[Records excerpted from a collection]

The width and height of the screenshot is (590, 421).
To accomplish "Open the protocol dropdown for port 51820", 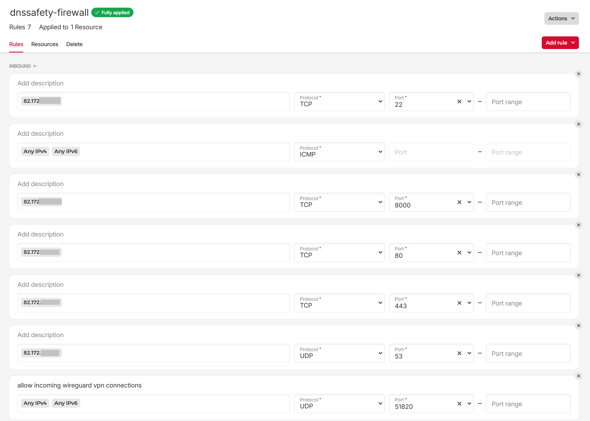I will [x=339, y=404].
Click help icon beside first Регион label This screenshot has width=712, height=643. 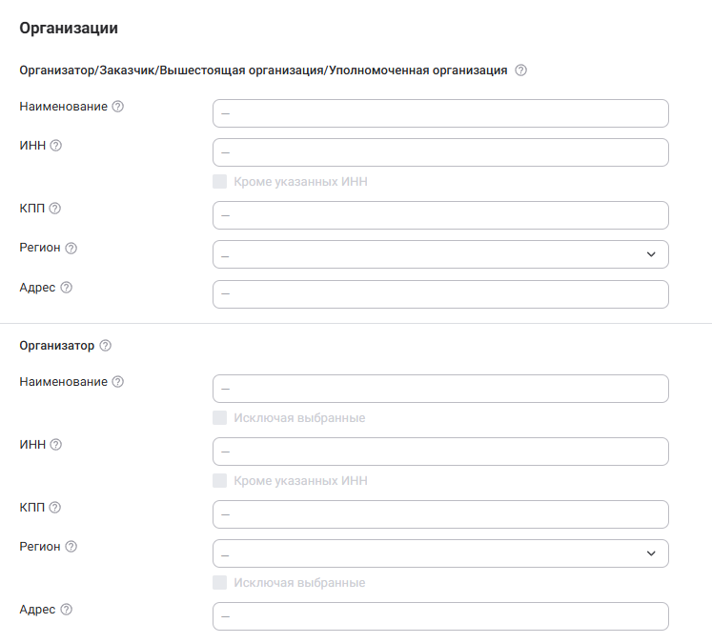71,248
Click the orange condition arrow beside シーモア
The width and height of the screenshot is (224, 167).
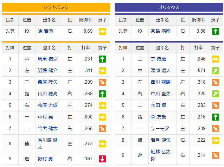click(x=216, y=128)
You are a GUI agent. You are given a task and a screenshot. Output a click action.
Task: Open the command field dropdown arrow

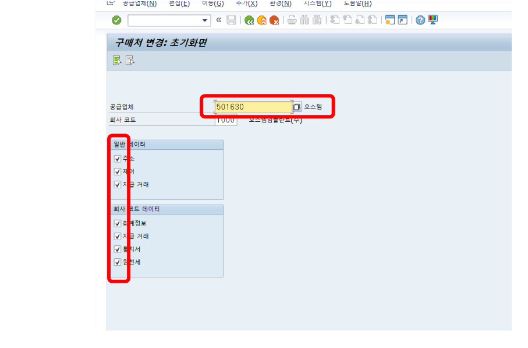click(205, 20)
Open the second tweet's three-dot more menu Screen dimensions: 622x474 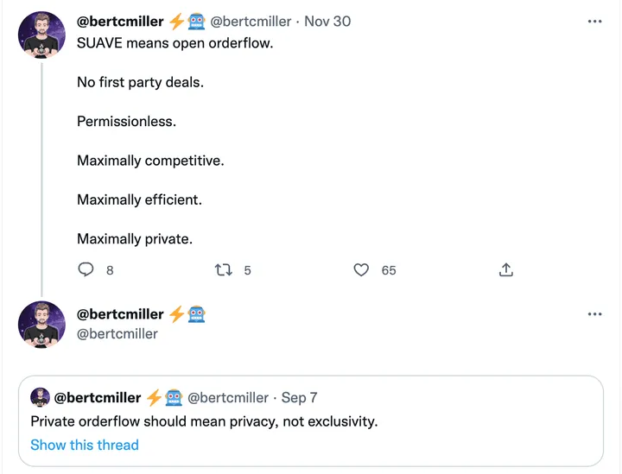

## EXERCISE INSTRUCTIONS
Copy out the lines beginning with the one that contains "You are a GUI" and continuing through the end of the records, leaving out the pictures.

## EXERCISE RESPONSE
You are a GUI agent. You are given a task and a screenshot. Output a click action.
Task: Open the command field dropdown arrow

click(205, 20)
Open the second tweet's three-dot more menu Screen dimensions: 622x474 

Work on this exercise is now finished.